Setting up a system to track their progress can also be a big motivator. This could be something like a chart or a checklist of tasks that need to be completed. You can even turn it into a game for them to reach bigger rewards. If they do their homework every day that week, they can sleep over at a friend’s house, or if they hit a streak of 100 days in a row, they’ll get a new toy! With these techniques, parents can help their kids stay focused and on task, resulting in more successful study sessions and better grades.

The Pomodoro Technique

The Pomodoro Technique is a great time management tool for both younger and older kids to help them stay organized and productive. It was developed by Francesco Cirillo in the late 1980s and was widely adopted by business schools around the world. The cycle of 25 minutes of work with a five-minute break is especially helpful for kids, as it’s an optimal time of high-level brain activity followed by a short break so they can absorb the information and get their wiggles out (ADDitude Mag). 
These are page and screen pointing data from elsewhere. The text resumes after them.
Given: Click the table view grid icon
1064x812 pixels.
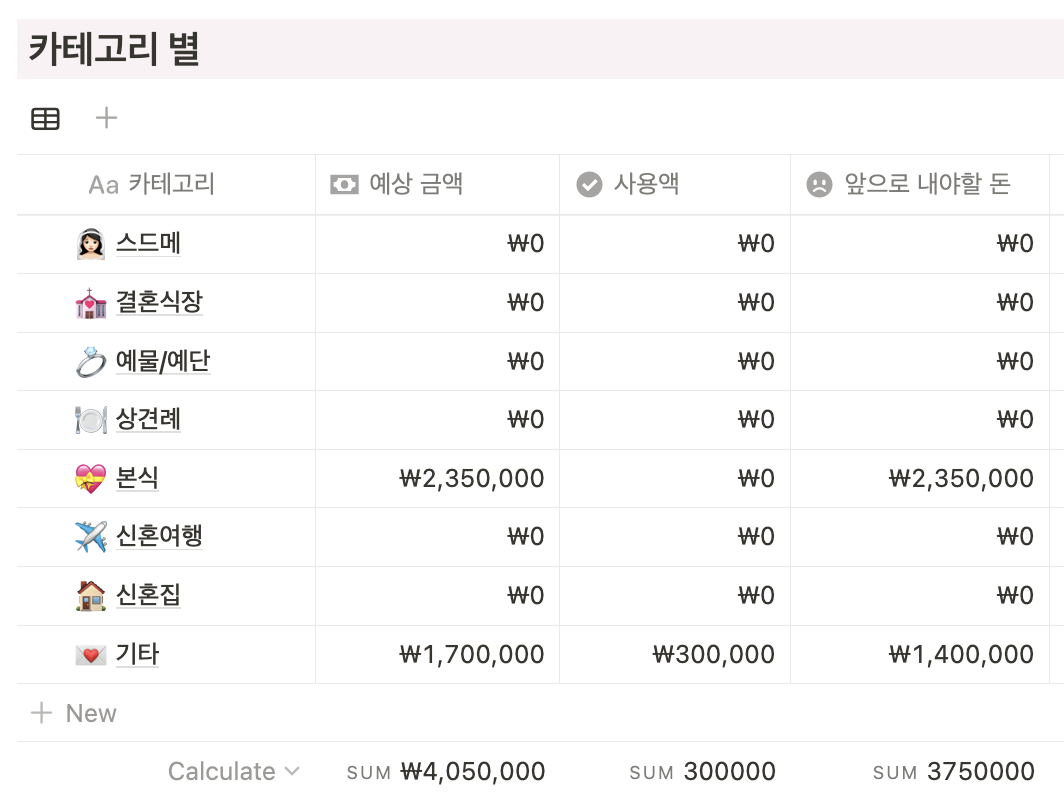Looking at the screenshot, I should click(45, 118).
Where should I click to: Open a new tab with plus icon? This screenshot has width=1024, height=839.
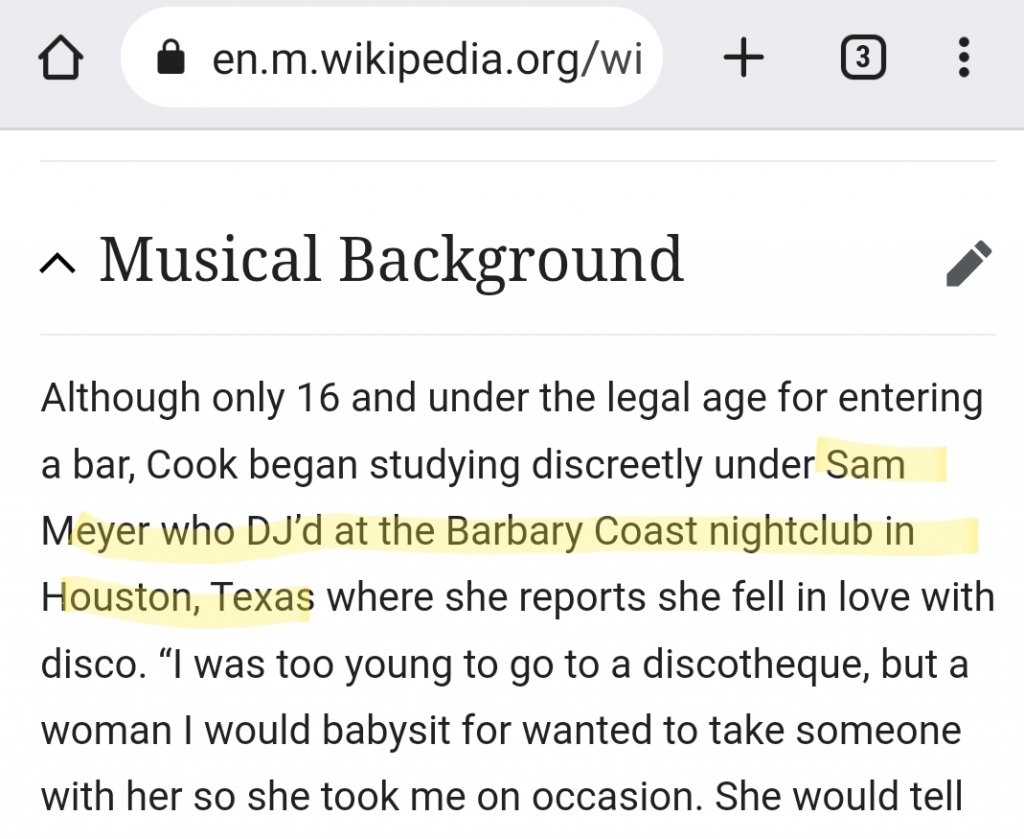pyautogui.click(x=743, y=60)
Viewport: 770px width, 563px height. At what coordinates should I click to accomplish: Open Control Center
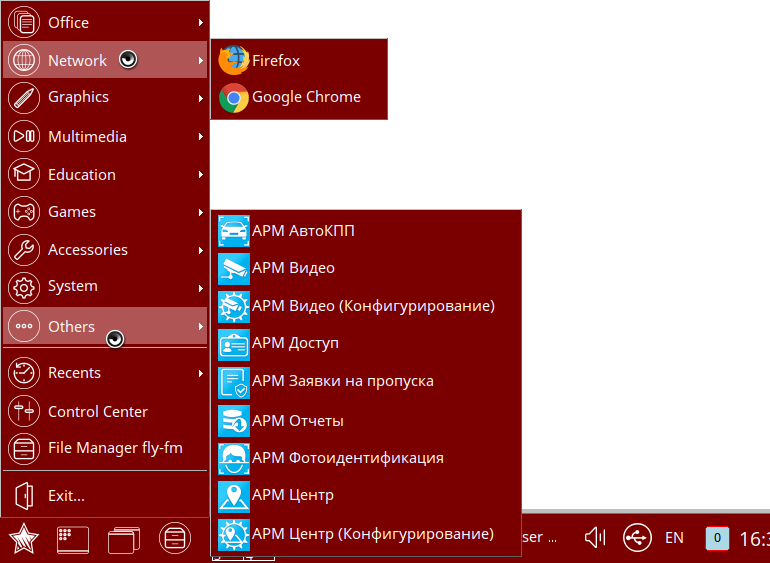pyautogui.click(x=97, y=411)
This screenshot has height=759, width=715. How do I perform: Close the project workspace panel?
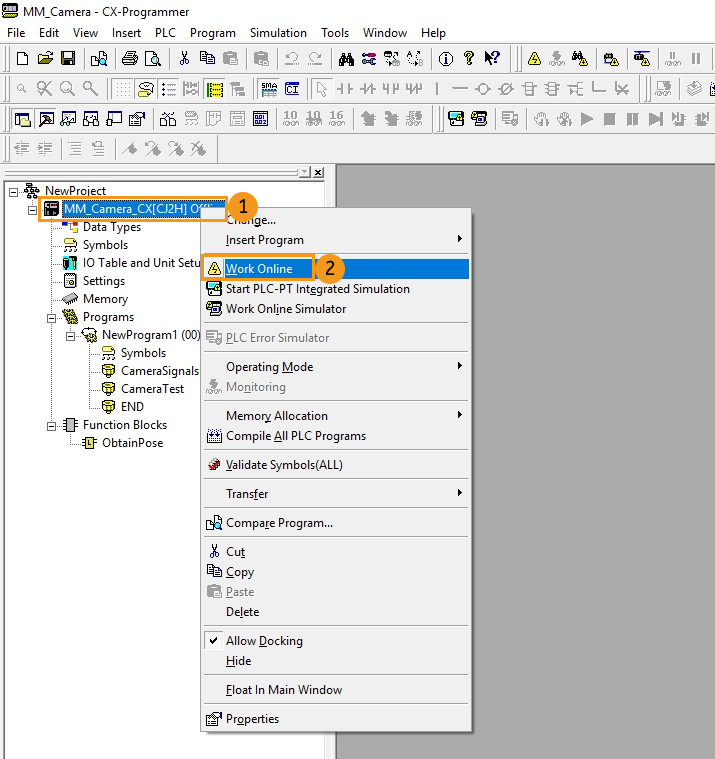(x=318, y=172)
For middle schoolers, this can be an especially useful tool as they transition to longer and more complicated projects. It can also reduce anxiety as it encourages them to focus on one task at a time, which encourages them to get started, rather than feel overwhelmed and procrastinate. During their breaks, make sure to have fun with healthy snacks or a dance playlist. Alternatively, they can use their break to take a quick walk outside and get some fresh air to clear their head, before diving back into the task.

The Eisenhower Matrix

The Eisenhower Matrix was developed by former President Dwight Eisenhower and is based on the idea of prioritizing tasks based on urgency and importance to help focus on what really matters. Kids can use the Eisenhower Matrix to sort tasks into four categories:

  • Important and urgent tasks, which should be done first
  • Important but not urgent tasks, which should be planned and scheduled
  • Not important but urgent tasks, which should be delegated or outsourced
  • Not important and not urgent tasks, which should be avoided

For example, if a child has an upcoming science project due but also has to finish extra reading, the science project falls into the important and urgent category, meaning it should be prioritized before the extra reading, which falls into the important but not urgent category. 

By using the Eisenhower Matrix, kids can learn to prioritize their tasks and focus on the big important things before potentially wasting time on the unimportant tasks.

Conclusion

Time management and productivity improvement are important skills for kids to learn early on. Time blocking, the Pomodoro Technique, and the Eisenhower Matrix are all popular tools that can help kids stay organized, productive, and ultimately reach their goals. There is no one method to follow, these are just a few examples of widely accepted techniques. The most important thing is to talk with your child and monitor their progress to see what works for them!

Most importantly, these tools can help reduce kids’ anxiety with schoolwork and make them feel more comfortable knowing they can tackle more complicated projects. By breaking each project down into smaller tasks, setting aside dedicated time in a distraction-free environment, and having parents involved in the process, kids can learn to prioritize their tasks, stay on track with their work, and build confidence as they continue to work smarter!